About a century ago, a man from Santa Clara Pueblo sat down with an archaeologist named Jean Jeancon and told a story. He spoke about his ancestors migrating from their Teguayo, or ancient homeland, far to the northwest, to the present location of Santa Clara in northern New Mexico. He described the old homeland based on stories that had been handed down over six centuries, and spoke of mythical-sounding landforms that in his Tewa language mean "Yucca Mountain" and "Valley of the Yucca Mountain." He also drew a detailed map of an ancient pueblo that he said lay in that same valley.
There was nothing mythical about the man's story. It turned out to be a remarkably accurate description of a place 170 miles northwest of Santa Clara, a place the man had never before visited. Valley of the Yucca Mountain is now known as the Montezuma Valley in southwestern Colorado, and Yucca Mountain is the Sleeping Ute, at the base of which sits the remains of the pueblo that the man described. Today, the pueblo, last inhabited by the Anasazi over 700 years ago, is called Yucca House, an immense mound of rubble and a kaleidoscope of potsherds scattered among sage and chamisa.

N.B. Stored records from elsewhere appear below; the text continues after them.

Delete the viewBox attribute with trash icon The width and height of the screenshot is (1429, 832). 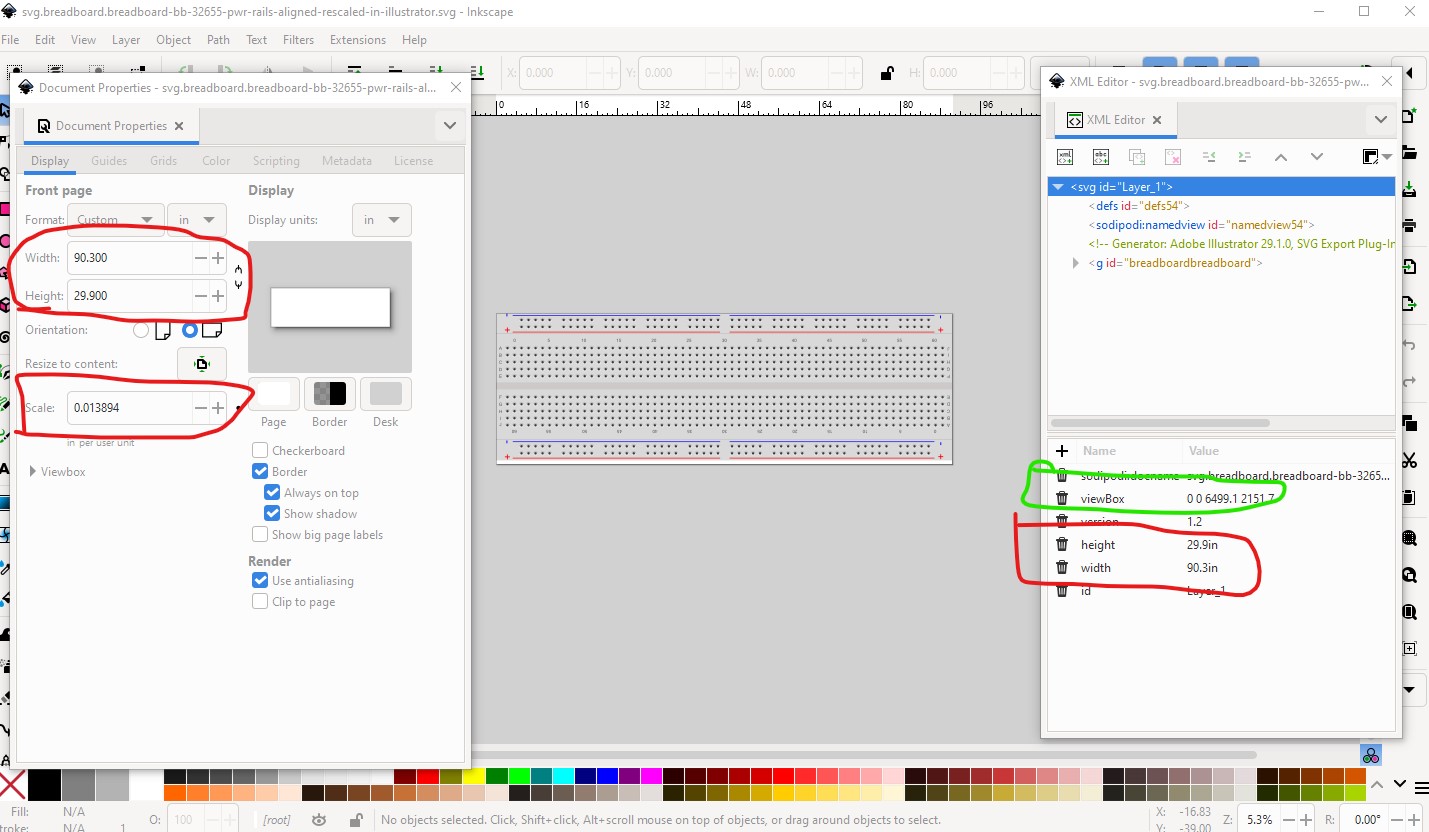(1062, 498)
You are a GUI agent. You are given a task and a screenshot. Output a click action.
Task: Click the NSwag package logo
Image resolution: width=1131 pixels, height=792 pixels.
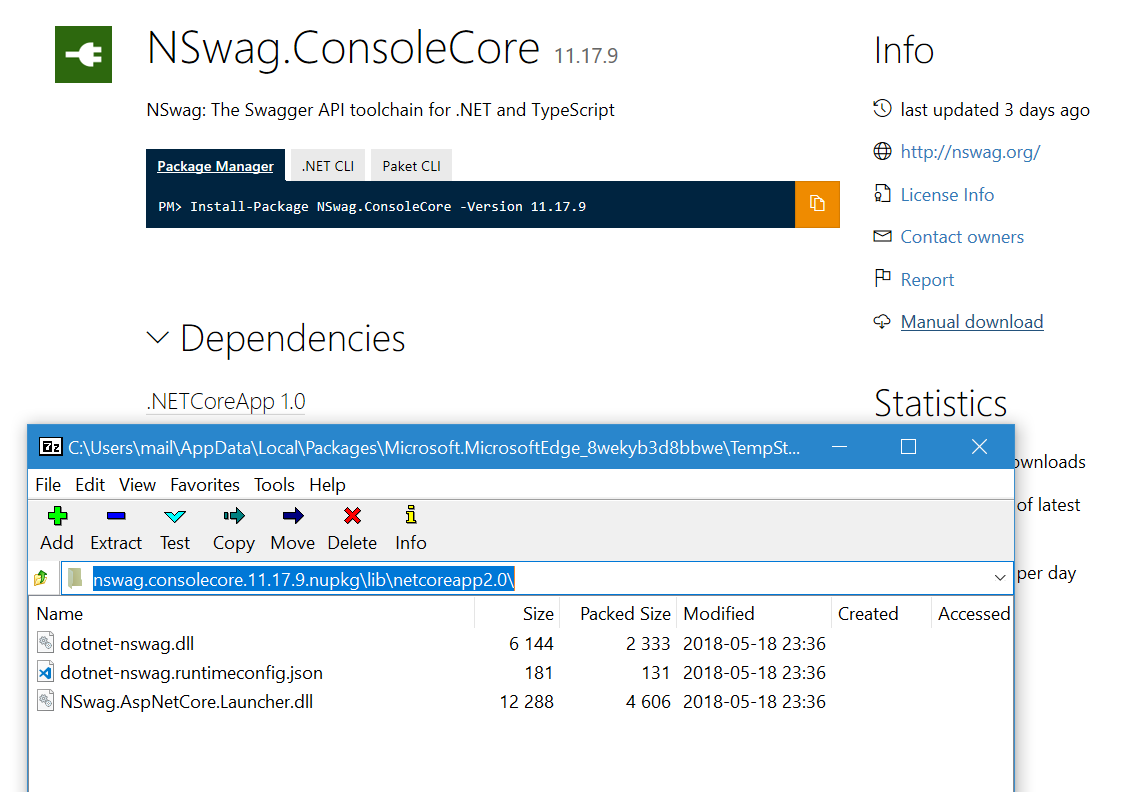83,54
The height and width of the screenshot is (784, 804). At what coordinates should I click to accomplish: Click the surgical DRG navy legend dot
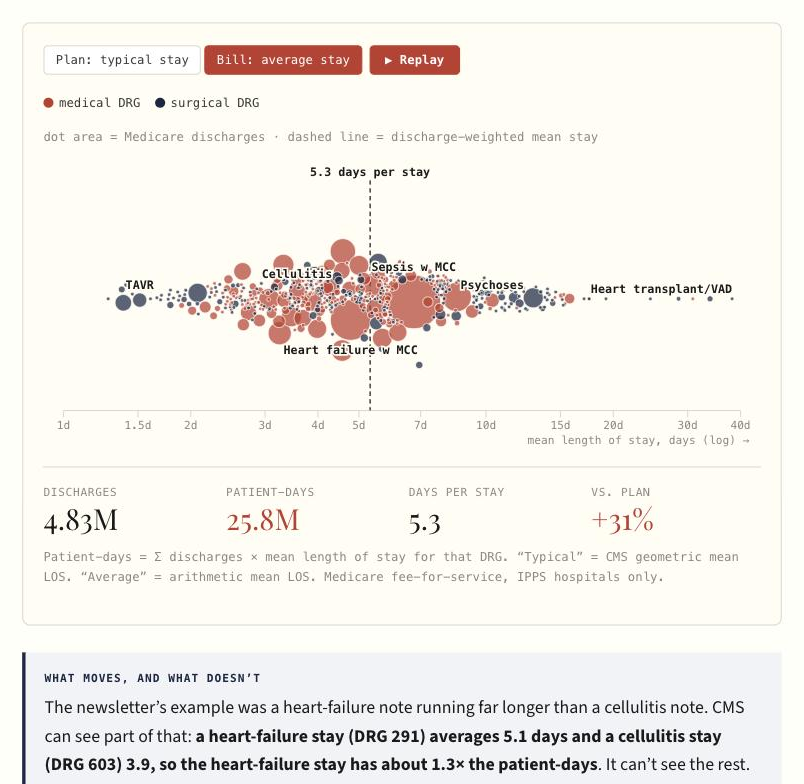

For generations, the general public was misled, or at least misinformed, about the fate of the Anasazi. Even park rangers have, until recently, perpetuated the myth that the ancient inhabitants of the Southwest mysteriously vanished. But archaeologists have long understood that the Ancestral Puebloans, as they are called now (the term "Anasazi" has fallen out of favor), left the region in a series of migrations over many generations, eventually ending up on the mesas of Hopi, Acoma and Zuni, and up and down the Rio Grande Valley in New Mexico, where their descendants still live.
"Where did the people go who used to live here? For us Pueblo people, we are them," says Tessie Naranjo, a Santa Clara Pueblo tribal elder. "That is as certain as I am sitting here, we are them. We have not gone away."
Archaeologists know this, yet they have long ignored the perspectives, concerns and history of the direct descendants of the people whose remains and ancient homes they dig up and study.
"To us, as Indian people, we've always seen (archaeologists) coming into our communities with their own agendas, with total disregard for our beliefs and customs," says Marie Reyna, an educator at Taos Pueblo and executive director of the Oo-oonah Arts Center.
Today, however, there are signs of a thaw in the chilly relationship between anthropologists and Indians. An innovative new wave of archaeologists is paying more attention to modern Pueblo perspectives, and Reyna, Naranjo and other Indian people from around the region are willing to work with them to rehabilitate a strained relationship. One of the most visible signs of this shift is the Native American Advisory Group for the Crow Canyon Archaeological Center, located just outside Cortez, Colo., in the heart of the Anasazi world. A far piece from Santa Clara and Taos, but this is where many Pueblo Indians trace their roots.